Currently, a gate electrode or source-drain electrode in the LCD or OLED display field uses conventionally pure aluminum or aluminum alloy to make an intermediate layer to form a three-layer electrode, for example, Mo/Al/Mo pure aluminum electrode or Mo/AlFe/Mo, Mo/AlCo/Mo, Mo/AlNi/Mo aluminum alloy electrode. The bottom layer and the top layer of such pure aluminum electrode or aluminum alloy electrode are Mo metallic layers, while for a pure aluminum electrode, an Al metallic layer is located between the bottom layer and the top layer, and for an aluminum alloy electrode, an aluminum alloy such as AlFe, AlCo or AlNi is located between the bottom layer and the top layer. Conventionally in the art, an Mo layer first formed by depositing or sputtering, etc. on a glass substrate or an ITO film layer is referred to as the bottom layer, and then an Al layer or aluminum alloy layer is formed as the intermediate layer, and an Mo layer is again formed subsequently as the top layer.
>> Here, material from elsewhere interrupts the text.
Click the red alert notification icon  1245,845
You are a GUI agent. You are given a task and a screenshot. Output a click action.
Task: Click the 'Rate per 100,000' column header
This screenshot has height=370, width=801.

However, in the prior art, the power lines as etched will have irregular breaches at the edge which resemble traces from biting of a mouse, and this phenomenon is termed “mouse bite” in the art, as shown in the elliptic shape in FIG. 1. Further, during etching of the power lines, the etching liquid would in theory attack downward or upward vertically, but as the action of the etching liquid is not directional indeed, it produces side etching such that the conductor lines after the etching exhibit inversions at both sides in cross-section, and this phenomenon is termed “undercut” in the art, as shown in the elliptic shape in FIG. 2.
The above-mentioned mouse bite and undercut phenomena cause easily a short circuit of the power lines or a signal delay, and such problems in turn slow down the progress of electrode thinning and influence the advancement of high-resolution products. In addition, when the undercut exists in the electrode, a disconnection of the electrode may arise easily, leading to lowered performances of the electronic product, such as dark spots in an LCD or OLED display.
Past experience for solving the mouse bite problem in pure aluminum or aluminum alloy electrodes is changing the etching liquid. However, in case of the production line for mass production of variety products, this method requires changing a former conventional etching liquid during which the production of other products will be influenced, and also the re-verification and test of the etching liquid requires longer time.
Furthermore, if the profile angle in the electrode is undesirable, it would result in a relatively large segment difference (a difference between the high and low planes of the thin film) upon lap-joints of the upper film layer and thus in disconnection problem which would influence the yield of the product. For example, such a situation is shown in the elliptic shape in FIG. 3. In FIG. 3, the profile angle is approximately between 70° C. and 80° C. resulting in a relatively large segment difference, which is volunerable to disconnection problem and influences the yield of the product.
Therefore, there is an urgent need for solving the existing mouse bite, undercut, undesirable profile angle, etc. in the prior art.